12 must-see concerts at Boston’s smaller live music venues this winter

Whatever your preferred genres, Boston's cozier locales have got you covered.

Aimee Mann & Ted Leo, The Beths, and Evan Dando will all be in Boston this winter. Christian Lantry / Frances Carter / Josh Reynolds

Enjoy your live music in more intimate settings? Here are 12 acts worth seeing at Greater Boston’s smaller venues, organized by genre. (Sites include Paradise Rock Club, Royale, The Middle East, The Wilbur, Big Night Live, The Sinclair, Brighton Music Hall, and the Regent Theatre in Arlington; check out our guide to larger venues here.)

Best rock concerts:

Barrence Whitfield & The Savages with Nervous Eaters at Regent Theatre

Two of the most beloved and enduring Boston rock artists of the past 40-plus years will pair up for what couldn’t possibly be anything other than an unforgettable night.
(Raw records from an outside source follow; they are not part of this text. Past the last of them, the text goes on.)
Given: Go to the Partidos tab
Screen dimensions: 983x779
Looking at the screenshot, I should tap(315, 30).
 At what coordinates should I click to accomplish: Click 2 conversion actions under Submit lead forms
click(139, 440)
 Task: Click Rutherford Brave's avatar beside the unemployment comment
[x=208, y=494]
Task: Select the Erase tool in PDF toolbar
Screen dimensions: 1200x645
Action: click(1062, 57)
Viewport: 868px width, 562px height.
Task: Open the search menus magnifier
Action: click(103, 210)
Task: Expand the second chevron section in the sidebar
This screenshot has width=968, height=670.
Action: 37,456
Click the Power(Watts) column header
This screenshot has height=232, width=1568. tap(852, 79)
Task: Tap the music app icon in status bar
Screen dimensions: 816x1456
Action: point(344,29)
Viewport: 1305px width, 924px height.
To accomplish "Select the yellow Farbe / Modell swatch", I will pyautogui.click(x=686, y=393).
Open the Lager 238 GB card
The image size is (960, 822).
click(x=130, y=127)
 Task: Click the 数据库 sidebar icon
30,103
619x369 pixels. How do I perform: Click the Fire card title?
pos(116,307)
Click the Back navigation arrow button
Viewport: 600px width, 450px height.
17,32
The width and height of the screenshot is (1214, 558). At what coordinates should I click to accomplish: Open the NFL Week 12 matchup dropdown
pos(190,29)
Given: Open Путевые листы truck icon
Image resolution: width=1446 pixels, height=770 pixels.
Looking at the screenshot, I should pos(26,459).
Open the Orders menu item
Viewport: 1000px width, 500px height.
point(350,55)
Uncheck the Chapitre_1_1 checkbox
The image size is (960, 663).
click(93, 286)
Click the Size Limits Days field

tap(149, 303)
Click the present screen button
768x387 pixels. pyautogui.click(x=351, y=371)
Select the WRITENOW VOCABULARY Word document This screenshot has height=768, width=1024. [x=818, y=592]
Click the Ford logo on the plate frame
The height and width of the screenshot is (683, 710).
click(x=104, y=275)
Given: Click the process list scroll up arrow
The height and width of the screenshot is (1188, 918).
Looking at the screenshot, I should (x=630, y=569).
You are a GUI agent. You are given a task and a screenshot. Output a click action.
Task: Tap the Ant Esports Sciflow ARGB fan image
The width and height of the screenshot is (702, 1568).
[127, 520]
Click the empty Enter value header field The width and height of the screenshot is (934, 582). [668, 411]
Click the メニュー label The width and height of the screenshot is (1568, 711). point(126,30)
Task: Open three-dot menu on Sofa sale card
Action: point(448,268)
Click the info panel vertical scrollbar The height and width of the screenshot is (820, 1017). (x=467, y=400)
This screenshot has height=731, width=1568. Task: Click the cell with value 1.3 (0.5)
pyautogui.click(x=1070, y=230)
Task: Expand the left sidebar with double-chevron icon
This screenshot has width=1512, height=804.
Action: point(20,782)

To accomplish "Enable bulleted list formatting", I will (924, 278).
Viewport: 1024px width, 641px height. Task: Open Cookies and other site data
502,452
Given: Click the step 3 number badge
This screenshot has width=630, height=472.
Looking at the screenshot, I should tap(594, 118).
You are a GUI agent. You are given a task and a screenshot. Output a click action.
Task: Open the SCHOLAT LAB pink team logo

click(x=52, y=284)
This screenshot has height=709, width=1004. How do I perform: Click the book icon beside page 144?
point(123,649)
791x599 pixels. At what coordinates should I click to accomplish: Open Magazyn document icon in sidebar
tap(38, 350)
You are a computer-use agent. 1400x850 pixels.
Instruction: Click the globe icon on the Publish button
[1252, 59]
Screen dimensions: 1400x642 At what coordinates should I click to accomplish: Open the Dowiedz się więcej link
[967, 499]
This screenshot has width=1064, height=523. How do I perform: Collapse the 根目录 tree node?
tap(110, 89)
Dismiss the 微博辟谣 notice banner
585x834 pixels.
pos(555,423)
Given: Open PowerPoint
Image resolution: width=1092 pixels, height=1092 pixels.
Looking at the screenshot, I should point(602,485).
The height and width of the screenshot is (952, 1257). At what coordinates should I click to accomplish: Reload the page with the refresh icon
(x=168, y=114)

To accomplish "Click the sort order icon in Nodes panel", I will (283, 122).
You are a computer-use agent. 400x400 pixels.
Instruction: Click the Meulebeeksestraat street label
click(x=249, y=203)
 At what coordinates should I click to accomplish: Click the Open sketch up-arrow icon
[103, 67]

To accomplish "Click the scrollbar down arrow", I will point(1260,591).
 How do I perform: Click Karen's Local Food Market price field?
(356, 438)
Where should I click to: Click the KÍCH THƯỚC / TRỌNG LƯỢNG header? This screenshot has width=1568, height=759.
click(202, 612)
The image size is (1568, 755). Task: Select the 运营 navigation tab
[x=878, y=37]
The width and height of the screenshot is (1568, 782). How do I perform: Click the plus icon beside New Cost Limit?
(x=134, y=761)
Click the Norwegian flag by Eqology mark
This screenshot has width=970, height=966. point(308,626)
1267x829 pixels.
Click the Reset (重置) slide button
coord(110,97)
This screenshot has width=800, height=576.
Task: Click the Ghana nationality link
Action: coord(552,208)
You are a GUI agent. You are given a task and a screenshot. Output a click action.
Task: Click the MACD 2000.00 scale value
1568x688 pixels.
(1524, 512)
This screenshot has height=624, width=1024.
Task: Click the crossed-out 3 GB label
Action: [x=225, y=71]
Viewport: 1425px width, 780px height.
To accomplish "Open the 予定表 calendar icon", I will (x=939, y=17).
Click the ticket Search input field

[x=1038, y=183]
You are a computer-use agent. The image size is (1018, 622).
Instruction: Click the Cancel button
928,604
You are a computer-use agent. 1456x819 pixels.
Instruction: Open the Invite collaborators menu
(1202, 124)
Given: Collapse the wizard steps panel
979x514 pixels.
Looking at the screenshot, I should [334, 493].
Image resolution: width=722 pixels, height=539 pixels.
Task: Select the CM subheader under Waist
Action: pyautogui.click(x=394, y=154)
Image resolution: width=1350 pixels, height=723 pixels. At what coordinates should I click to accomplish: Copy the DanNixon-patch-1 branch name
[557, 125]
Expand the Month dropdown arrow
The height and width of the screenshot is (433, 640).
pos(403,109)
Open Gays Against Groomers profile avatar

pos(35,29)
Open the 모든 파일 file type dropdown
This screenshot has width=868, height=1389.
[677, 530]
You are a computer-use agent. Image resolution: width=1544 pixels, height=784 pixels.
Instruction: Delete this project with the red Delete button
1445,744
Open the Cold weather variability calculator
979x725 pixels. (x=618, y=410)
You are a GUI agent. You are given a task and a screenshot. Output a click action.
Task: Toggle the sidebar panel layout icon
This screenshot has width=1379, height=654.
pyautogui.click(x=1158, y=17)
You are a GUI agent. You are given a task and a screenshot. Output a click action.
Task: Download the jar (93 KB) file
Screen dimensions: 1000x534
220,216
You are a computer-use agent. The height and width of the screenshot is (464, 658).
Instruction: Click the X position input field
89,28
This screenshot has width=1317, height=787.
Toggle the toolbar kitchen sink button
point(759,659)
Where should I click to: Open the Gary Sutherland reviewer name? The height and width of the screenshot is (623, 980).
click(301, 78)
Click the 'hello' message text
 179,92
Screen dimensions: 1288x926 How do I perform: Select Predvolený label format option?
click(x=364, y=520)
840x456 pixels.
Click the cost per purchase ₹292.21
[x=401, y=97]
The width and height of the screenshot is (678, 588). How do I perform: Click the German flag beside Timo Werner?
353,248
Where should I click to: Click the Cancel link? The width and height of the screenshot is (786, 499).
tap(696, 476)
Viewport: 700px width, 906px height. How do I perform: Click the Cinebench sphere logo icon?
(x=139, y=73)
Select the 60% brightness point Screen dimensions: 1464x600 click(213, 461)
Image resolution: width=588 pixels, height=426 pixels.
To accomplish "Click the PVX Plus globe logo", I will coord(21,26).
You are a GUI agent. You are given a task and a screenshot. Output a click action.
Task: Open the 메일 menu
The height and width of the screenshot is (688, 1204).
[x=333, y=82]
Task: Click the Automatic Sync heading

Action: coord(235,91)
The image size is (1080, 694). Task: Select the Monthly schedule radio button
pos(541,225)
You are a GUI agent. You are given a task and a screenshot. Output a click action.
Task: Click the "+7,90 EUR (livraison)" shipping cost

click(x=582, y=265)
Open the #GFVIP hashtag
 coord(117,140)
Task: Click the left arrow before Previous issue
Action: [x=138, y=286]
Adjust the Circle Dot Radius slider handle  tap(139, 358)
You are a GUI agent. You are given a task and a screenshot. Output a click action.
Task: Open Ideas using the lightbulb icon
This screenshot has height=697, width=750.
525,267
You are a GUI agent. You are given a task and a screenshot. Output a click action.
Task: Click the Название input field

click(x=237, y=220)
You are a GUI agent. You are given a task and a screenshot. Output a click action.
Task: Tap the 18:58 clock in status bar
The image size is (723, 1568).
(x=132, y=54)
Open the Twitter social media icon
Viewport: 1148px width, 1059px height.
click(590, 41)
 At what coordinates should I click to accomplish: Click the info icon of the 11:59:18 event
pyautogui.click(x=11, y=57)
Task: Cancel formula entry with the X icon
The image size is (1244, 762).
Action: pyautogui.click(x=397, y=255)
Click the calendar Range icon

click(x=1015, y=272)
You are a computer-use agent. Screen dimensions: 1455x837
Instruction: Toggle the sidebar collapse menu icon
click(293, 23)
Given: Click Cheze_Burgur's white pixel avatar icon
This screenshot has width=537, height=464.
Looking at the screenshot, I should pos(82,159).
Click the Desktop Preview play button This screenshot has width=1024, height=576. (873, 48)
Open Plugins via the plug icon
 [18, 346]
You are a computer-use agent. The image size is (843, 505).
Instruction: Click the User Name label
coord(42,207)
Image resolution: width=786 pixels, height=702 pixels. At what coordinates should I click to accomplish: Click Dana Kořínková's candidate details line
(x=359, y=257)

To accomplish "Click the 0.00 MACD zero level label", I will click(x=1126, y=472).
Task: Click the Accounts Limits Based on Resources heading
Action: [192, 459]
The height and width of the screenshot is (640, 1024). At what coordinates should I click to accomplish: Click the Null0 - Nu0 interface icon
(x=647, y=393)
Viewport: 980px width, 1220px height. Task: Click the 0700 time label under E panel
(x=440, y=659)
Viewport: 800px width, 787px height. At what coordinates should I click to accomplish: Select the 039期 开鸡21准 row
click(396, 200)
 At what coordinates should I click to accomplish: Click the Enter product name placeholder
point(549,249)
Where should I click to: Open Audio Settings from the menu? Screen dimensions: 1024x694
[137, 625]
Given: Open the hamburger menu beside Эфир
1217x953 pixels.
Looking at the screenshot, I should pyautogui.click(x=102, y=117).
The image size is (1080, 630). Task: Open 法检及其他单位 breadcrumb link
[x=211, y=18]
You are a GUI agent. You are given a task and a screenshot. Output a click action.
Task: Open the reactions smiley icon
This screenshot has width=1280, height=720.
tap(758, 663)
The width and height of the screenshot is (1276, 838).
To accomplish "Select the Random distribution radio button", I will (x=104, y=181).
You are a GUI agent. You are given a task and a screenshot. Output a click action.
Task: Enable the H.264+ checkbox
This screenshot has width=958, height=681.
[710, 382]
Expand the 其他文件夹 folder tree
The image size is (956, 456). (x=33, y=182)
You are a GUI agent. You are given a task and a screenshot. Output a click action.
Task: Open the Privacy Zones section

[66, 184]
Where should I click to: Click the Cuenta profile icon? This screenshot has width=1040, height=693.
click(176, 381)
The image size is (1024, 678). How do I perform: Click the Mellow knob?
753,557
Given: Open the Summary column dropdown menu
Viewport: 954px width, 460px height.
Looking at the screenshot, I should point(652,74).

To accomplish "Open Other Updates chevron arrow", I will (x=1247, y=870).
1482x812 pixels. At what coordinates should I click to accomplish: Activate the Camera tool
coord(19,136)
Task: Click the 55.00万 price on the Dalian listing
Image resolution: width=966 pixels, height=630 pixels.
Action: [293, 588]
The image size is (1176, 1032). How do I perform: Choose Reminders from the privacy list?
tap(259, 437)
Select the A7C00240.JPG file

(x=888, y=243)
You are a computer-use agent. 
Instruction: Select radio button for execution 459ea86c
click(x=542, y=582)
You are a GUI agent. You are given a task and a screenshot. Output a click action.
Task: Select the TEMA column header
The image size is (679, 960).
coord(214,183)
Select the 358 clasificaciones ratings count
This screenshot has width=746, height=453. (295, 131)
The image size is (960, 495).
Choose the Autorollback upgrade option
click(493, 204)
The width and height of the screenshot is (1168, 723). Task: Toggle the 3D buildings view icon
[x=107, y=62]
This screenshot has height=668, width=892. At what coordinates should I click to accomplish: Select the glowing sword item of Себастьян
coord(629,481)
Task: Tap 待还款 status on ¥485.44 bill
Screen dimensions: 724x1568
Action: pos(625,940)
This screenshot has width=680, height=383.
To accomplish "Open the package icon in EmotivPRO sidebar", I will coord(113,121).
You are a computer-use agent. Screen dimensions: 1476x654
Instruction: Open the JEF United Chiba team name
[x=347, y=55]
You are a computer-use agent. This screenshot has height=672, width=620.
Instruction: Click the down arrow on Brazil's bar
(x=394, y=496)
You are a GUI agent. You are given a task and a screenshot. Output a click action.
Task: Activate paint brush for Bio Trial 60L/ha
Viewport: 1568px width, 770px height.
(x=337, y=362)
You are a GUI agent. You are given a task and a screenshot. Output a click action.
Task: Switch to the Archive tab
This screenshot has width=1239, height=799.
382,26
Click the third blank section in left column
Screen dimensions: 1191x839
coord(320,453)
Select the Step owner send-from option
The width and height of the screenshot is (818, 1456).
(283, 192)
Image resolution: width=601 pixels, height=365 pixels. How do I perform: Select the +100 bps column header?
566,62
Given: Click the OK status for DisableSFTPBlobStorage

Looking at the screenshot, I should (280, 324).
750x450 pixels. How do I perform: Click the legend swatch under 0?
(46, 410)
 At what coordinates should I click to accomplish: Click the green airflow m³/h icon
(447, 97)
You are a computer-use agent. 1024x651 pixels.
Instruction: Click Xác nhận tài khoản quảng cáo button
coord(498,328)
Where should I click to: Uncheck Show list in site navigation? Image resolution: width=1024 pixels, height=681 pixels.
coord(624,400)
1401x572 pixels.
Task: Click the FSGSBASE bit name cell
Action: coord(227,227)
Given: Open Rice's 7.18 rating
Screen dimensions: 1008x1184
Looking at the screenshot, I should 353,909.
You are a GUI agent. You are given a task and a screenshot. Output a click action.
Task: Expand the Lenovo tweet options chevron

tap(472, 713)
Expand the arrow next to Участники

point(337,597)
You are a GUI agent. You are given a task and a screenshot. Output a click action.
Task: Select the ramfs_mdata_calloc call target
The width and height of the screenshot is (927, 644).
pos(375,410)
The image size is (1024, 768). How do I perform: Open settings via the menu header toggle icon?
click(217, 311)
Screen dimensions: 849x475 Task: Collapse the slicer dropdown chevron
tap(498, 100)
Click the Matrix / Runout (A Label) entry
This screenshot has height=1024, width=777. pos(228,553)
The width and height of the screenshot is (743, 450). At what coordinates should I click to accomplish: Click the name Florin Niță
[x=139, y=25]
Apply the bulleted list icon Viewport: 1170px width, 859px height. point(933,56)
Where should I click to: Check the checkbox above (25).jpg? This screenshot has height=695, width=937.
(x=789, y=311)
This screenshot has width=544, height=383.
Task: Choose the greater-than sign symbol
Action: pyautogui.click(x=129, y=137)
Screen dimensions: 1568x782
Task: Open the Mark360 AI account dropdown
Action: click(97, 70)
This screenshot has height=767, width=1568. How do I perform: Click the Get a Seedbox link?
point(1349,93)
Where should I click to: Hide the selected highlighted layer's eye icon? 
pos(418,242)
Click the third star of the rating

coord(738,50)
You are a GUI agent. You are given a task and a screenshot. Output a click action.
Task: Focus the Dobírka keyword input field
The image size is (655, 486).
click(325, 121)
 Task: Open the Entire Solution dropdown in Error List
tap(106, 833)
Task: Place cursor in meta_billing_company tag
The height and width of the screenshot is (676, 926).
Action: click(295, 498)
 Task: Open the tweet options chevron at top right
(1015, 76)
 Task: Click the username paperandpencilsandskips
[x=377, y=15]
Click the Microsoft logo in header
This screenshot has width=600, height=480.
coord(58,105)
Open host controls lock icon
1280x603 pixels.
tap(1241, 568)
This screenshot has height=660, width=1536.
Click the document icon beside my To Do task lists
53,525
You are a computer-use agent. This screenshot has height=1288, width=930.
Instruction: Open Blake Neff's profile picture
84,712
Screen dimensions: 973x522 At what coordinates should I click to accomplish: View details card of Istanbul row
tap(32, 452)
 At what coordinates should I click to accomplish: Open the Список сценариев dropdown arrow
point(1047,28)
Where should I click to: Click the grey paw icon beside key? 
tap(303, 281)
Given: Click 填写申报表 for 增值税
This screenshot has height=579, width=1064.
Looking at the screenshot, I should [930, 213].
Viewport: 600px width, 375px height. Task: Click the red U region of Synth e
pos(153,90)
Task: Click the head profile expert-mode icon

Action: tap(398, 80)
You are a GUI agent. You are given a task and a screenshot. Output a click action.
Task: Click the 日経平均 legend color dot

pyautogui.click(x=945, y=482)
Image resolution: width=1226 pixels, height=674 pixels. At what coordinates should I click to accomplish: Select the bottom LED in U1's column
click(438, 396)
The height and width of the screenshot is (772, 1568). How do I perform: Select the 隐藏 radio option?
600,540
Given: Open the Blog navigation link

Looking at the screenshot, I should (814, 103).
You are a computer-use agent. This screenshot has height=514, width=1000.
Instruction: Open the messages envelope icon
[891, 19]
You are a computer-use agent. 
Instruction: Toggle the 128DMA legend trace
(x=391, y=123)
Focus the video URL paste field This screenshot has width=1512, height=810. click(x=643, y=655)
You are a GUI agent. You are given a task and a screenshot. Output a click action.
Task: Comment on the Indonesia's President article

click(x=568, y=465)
The brand new album by Nervous Eaters, “Monsters + Angels,” includes songs that are sure to immediately rank alongside favorites of fans who remember them as The Rat’s house band. (Here is my 2019 Q&A with lead singer Steve Cataldo.) Headliner Barrence Whitfield began his recording career in 1984 and has released five albums since resuming it in 2011. Furthermore, he sang on Los Lobos’s 2021 Grammy-winning album “Native Sons.” (Here is my 2015 Q&A with Whitfield.) Therefore, their upcoming show together will be far from a mere nostalgia trip. Friday, Dec. 16, doors at 7:15, Regent Theatre, 7 Medford St., Arlington, $25-$35

Jon Spencer & The HITmakers at The Middle East Downstairs

Raised in the Ivy League town of Hanover, N.H. and educated for a few years at Brown University, Jon Spencer is best known as the leader of The Jon Spencer Blues Explosion, which he formed in 1991. This trio’s sound might correctly be described as a mix of its name and the title of its 2010 compilation, “Dirty Shirt Rock ‘n’ Roll.” Spencer dissolved the Blues Explosion in early 2022 and subsequently introduced his new band, The HITmakers. In April, this quartet released “Spencer Gets It Lit,” of which its creator said, “This is the most uncompromising album I’ve ever made!” Tuesday, Jan. 24, doors at 6 p.m., The Middle East Downstairs, 472 Massachusetts Ave., Cambridge, $20 ($25 day of show)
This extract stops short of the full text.